Artikel 10 Herleving krediethypotheek c.q. akte van pandrecht

  • 1. Als binnen een periode van twee jaar na beëindiging van de bijstandsuitkering onder verband van hypotheek c.q. vestiging akte van pandrecht wederom recht op bijstand bestaat, wordt deze verleend met toepassing van de laatst gevestigde hypotheek of akte van pandrecht.

  • 2. De geldlening van de laatst gevestigde krediethypotheek wordt echter niet aangemerkt als een op de woning drukkende schuld, maar als een reeds verbruikt deel van de nieuw te berekenen geldlening.

Artikel 11 Verantwoording gemeente

Aan belanghebbende wordt telkens na afloop van het kalenderjaar een opgave verstrekt van de stand van de geldlening en van de rentevorderingen.

Artikel 12 Hardheidsclausule

Het college kan één of meerdere artikelen van deze regeling buiten toepassing laten of daarvan afwijken, voor zover toepassing, gelet op het belang van het verlenen van de uitkering, leidt tot een onbillijkheid van overwegende aard.

Artikel 13 Citeertitel

Deze regeling wordt aangehaald als: Regeling krediethypotheek en pandrecht gemeente Menterwolde 2015.

Artikel 14 Inwerkingtreding

Deze regeling treedt in werking op 1 januari 2015.

Aldus vastgesteld in de vergadering van het College van Burgemeester en Wethouders van Menterwolde d.d. 14 april 2015.

De secretaris H.van der Wal

de loco-burgemeester J. Velthuis

Algemene toelichting

Praktische uitvoering

Als er sprake is van een eigen (bewoonde) woning, woonwagen, woonschip of floating-home, is het noodzakelijk om de belanghebbende in de aanvraagfase een bereidverklaring te laten ondertekenen waarin de medewerking aan de vestiging van een krediethypotheek of pandrecht wordt verleend. Omdat de notariskosten voor rekening komen van de aanvrager, kan de notaris in principe door de cliënt worden gekozen.

In de bereidverklaring kan de notaris van keuze worden genoemd.

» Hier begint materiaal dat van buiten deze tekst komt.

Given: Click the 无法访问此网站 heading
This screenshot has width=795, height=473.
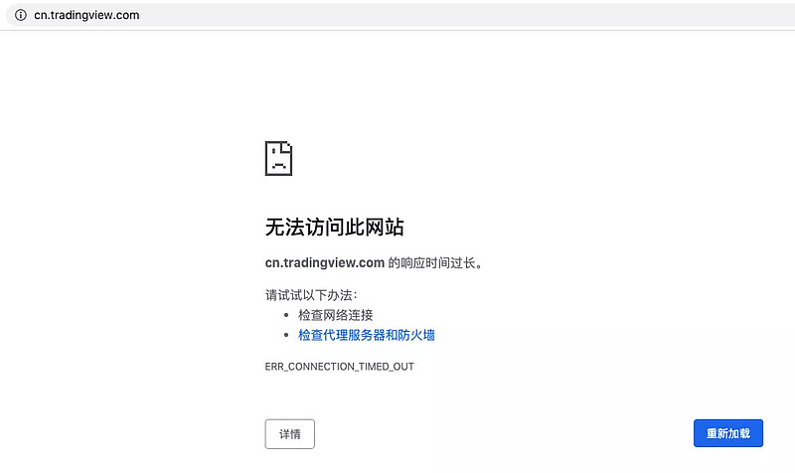Looking at the screenshot, I should 335,228.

Vestiging krediethypotheek

De krediethypotheek wordt zo spoedig mogelijk, maar uiterlijk binnen 3 maanden na de ingangsdatum van de uitkering gevestigd.

De gemeente kan overwegen de krediethypotheek niet te vestigen als de uitkering vóór de definitieve ondertekening bij de notaris wordt beëindigd of als vaststaat dat de uitkering binnen 1 maand na de geplande ondertekening bij de notaris zal worden beëindigd. In dat geval wordt de uitkering in de vorm van een lening verstrekt zonder zekerheidsstelling.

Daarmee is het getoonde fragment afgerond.